Rewrite the listing from its first line through the line containing "so click(x=2561, y=361).", substituting "image dimensions" for "image size" and leaving everything else unchanged.

#### INPUT DATA ####

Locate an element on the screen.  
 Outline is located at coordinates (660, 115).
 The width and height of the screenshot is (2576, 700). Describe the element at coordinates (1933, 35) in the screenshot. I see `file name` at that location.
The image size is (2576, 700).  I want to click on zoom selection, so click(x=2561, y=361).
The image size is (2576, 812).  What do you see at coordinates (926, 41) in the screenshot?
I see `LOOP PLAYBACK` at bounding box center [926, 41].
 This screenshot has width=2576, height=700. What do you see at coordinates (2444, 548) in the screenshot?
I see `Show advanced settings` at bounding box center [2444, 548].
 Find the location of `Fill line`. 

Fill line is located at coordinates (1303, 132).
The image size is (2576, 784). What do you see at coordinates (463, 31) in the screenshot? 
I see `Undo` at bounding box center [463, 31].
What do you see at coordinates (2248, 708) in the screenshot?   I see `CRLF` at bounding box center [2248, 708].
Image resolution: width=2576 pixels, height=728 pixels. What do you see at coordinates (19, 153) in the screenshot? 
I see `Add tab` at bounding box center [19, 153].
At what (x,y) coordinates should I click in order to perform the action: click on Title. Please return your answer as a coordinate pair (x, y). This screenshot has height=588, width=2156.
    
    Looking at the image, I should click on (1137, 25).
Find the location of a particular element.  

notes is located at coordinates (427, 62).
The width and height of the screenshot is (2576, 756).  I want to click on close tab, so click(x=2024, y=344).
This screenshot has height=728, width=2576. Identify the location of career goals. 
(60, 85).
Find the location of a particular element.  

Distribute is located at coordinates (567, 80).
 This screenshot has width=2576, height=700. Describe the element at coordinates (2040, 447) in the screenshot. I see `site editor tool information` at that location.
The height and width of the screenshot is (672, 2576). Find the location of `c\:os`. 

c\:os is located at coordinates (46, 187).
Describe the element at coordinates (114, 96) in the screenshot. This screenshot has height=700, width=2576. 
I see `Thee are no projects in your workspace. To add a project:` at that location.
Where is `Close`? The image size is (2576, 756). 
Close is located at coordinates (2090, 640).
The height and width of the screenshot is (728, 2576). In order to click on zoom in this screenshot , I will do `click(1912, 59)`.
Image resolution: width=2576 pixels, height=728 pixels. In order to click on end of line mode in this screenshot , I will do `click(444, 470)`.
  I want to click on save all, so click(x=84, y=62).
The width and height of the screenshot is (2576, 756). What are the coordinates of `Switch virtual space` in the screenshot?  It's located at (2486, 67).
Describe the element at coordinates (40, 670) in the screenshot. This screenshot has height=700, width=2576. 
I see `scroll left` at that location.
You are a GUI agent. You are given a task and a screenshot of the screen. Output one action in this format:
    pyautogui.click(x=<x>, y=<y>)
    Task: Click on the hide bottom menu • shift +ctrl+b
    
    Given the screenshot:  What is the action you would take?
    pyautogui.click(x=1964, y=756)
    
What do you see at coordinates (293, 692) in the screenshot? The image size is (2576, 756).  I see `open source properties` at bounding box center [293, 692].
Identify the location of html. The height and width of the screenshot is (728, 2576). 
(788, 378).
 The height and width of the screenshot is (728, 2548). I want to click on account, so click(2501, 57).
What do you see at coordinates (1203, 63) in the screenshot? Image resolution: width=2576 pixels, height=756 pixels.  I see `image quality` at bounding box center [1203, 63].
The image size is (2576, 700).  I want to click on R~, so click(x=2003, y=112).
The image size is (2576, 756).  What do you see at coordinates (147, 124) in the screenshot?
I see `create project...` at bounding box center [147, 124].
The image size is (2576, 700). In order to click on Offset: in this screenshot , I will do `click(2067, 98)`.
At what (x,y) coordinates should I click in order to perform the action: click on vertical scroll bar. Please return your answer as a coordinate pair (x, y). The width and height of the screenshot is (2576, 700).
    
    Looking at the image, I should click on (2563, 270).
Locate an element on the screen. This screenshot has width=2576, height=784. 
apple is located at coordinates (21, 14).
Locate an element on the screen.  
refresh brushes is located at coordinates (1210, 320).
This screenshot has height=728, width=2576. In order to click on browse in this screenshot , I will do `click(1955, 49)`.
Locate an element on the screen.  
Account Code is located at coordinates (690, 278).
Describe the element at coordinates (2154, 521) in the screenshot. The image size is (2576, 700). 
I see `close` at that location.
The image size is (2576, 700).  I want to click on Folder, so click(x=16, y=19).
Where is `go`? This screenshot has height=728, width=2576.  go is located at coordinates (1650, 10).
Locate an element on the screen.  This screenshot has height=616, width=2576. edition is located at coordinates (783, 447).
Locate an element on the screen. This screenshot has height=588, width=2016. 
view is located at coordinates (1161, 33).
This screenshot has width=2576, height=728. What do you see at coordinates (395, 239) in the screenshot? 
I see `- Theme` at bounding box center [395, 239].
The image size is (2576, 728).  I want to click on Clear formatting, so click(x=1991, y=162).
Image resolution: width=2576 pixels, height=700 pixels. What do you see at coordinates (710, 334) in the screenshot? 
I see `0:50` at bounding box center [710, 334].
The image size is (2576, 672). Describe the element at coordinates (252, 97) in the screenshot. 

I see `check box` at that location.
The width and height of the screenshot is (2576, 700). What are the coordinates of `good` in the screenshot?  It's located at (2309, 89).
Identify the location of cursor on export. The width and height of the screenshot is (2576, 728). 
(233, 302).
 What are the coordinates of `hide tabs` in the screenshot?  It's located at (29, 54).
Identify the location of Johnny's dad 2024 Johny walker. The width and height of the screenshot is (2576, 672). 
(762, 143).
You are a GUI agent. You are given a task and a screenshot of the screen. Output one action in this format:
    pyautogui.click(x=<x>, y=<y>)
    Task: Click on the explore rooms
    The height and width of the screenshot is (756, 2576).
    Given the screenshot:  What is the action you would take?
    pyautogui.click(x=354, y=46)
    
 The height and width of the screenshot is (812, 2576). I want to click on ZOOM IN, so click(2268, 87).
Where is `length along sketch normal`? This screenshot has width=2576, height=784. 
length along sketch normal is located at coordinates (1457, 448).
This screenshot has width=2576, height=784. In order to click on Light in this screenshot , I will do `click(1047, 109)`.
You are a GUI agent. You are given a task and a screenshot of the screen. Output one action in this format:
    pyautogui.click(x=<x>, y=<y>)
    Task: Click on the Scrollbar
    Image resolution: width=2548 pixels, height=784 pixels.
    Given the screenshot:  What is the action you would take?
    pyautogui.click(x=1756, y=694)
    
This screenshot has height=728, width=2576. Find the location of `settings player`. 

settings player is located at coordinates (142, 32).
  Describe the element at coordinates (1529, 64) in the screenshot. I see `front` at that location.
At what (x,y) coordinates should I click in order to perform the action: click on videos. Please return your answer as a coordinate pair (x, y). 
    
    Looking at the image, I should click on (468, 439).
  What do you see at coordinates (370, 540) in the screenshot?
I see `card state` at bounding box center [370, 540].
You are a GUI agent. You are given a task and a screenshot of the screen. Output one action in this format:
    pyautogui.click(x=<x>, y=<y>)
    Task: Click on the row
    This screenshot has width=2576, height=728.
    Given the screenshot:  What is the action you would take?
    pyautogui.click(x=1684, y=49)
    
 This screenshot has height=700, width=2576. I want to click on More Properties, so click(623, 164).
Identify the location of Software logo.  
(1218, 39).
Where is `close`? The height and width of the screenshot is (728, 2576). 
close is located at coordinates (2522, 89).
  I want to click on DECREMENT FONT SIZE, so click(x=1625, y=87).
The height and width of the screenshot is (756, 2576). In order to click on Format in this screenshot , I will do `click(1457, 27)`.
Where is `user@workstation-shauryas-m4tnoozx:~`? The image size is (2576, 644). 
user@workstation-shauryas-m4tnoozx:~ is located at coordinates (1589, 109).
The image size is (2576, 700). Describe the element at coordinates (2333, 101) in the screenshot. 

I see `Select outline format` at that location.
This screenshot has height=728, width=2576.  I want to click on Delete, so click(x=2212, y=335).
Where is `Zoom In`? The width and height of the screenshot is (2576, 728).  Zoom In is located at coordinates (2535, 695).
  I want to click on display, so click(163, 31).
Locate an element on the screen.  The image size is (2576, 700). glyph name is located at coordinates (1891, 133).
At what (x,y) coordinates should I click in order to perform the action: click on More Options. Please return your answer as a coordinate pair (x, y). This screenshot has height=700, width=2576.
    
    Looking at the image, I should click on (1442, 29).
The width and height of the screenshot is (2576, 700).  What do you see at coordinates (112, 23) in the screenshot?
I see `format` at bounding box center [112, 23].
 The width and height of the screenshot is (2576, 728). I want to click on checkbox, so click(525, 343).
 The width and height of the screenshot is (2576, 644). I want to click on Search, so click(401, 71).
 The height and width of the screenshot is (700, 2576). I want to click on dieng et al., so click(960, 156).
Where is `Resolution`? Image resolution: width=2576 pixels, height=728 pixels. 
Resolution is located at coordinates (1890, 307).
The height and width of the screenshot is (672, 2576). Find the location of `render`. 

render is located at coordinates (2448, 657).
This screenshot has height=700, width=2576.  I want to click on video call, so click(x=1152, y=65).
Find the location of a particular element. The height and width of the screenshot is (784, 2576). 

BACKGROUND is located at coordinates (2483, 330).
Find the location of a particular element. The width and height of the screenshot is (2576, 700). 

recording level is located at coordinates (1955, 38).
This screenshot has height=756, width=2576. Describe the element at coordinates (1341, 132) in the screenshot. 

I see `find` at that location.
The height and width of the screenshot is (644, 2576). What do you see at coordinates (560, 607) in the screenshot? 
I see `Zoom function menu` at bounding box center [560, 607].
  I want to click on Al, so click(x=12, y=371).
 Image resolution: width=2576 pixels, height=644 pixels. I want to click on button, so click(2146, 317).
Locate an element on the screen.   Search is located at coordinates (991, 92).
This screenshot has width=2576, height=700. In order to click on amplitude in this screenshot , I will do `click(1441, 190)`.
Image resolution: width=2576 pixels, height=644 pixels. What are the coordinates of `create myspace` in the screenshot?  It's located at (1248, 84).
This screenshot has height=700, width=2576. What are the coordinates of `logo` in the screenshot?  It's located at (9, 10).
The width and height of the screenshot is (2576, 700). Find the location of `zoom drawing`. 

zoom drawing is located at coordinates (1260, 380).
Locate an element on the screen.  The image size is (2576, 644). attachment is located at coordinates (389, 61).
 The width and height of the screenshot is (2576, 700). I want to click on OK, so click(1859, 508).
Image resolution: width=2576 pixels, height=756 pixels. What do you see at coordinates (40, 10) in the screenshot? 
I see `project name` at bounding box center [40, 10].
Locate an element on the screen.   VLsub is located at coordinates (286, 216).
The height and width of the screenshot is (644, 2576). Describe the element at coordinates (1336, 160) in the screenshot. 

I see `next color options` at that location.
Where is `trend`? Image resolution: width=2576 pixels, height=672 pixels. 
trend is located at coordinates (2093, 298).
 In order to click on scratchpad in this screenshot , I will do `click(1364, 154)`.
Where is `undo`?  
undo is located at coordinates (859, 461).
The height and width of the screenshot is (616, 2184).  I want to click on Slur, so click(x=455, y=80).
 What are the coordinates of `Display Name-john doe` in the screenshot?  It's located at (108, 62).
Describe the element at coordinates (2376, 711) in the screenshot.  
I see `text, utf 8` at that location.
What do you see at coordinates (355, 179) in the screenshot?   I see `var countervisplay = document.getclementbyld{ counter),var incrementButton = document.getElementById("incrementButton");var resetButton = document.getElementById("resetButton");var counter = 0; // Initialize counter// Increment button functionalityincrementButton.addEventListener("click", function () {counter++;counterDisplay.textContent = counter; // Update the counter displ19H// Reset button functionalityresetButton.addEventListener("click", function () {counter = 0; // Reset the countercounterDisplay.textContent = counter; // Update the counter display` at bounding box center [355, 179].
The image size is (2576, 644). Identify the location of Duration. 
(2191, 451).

####

REPLY
Locate an element on the screen.  
 Outline is located at coordinates (660, 115).
 The width and height of the screenshot is (2576, 700). Describe the element at coordinates (1933, 35) in the screenshot. I see `file name` at that location.
The image dimensions is (2576, 700).  I want to click on zoom selection, so click(x=2561, y=361).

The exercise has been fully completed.